● REQUIRED ACTION: An exact transcription of the data below, complete and unaltered, is the expected answer.

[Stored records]
------------------------------

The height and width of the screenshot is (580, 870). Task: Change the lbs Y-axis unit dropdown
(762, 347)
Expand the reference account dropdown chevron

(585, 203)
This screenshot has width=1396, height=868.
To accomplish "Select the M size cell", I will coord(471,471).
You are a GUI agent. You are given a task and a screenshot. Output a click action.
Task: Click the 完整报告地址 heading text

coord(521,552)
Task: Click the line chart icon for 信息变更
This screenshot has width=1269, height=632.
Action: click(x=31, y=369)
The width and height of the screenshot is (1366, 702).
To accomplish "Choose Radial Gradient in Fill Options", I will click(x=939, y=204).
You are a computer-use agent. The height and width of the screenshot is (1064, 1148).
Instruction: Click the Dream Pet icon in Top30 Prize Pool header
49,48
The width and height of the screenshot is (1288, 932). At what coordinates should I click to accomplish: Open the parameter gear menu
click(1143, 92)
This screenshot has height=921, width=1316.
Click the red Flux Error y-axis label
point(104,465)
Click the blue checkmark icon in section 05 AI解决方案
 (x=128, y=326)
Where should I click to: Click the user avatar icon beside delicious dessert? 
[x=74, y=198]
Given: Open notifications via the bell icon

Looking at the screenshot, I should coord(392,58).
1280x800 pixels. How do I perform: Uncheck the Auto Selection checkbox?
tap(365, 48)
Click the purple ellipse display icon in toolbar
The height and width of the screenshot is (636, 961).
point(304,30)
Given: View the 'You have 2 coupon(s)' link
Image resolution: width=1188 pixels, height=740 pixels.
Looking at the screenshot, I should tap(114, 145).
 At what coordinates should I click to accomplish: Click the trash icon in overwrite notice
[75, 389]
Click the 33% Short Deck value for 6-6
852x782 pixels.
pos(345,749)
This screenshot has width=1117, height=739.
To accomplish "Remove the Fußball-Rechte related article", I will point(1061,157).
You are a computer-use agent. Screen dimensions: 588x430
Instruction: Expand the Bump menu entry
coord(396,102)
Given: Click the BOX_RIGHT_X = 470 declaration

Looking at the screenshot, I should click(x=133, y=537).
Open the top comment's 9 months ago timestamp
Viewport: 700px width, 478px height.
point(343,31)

------------------------------

● RESULT:
The height and width of the screenshot is (580, 870). Task: Change the lbs Y-axis unit dropdown
(762, 347)
Expand the reference account dropdown chevron

(585, 203)
This screenshot has width=1396, height=868.
To accomplish "Select the M size cell", I will coord(471,471).
You are a GUI agent. You are given a task and a screenshot. Output a click action.
Task: Click the 完整报告地址 heading text

coord(521,552)
Task: Click the line chart icon for 信息变更
This screenshot has width=1269, height=632.
Action: click(x=31, y=369)
The width and height of the screenshot is (1366, 702).
To accomplish "Choose Radial Gradient in Fill Options", I will click(x=939, y=204).
You are a computer-use agent. The height and width of the screenshot is (1064, 1148).
Instruction: Click the Dream Pet icon in Top30 Prize Pool header
49,48
The width and height of the screenshot is (1288, 932). At what coordinates should I click to accomplish: Open the parameter gear menu
click(1143, 92)
This screenshot has height=921, width=1316.
Click the red Flux Error y-axis label
point(104,465)
Click the blue checkmark icon in section 05 AI解决方案
 (x=128, y=326)
Where should I click to: Click the user avatar icon beside delicious dessert? 
[x=74, y=198]
Given: Open notifications via the bell icon

Looking at the screenshot, I should coord(392,58).
1280x800 pixels. How do I perform: Uncheck the Auto Selection checkbox?
tap(365, 48)
Click the purple ellipse display icon in toolbar
The height and width of the screenshot is (636, 961).
point(304,30)
Given: View the 'You have 2 coupon(s)' link
Image resolution: width=1188 pixels, height=740 pixels.
Looking at the screenshot, I should tap(114, 145).
 At what coordinates should I click to accomplish: Click the trash icon in overwrite notice
[75, 389]
Click the 33% Short Deck value for 6-6
852x782 pixels.
pos(345,749)
This screenshot has width=1117, height=739.
To accomplish "Remove the Fußball-Rechte related article", I will point(1061,157).
You are a computer-use agent. Screen dimensions: 588x430
Instruction: Expand the Bump menu entry
coord(396,102)
Given: Click the BOX_RIGHT_X = 470 declaration

Looking at the screenshot, I should click(x=133, y=537).
Open the top comment's 9 months ago timestamp
Viewport: 700px width, 478px height.
point(343,31)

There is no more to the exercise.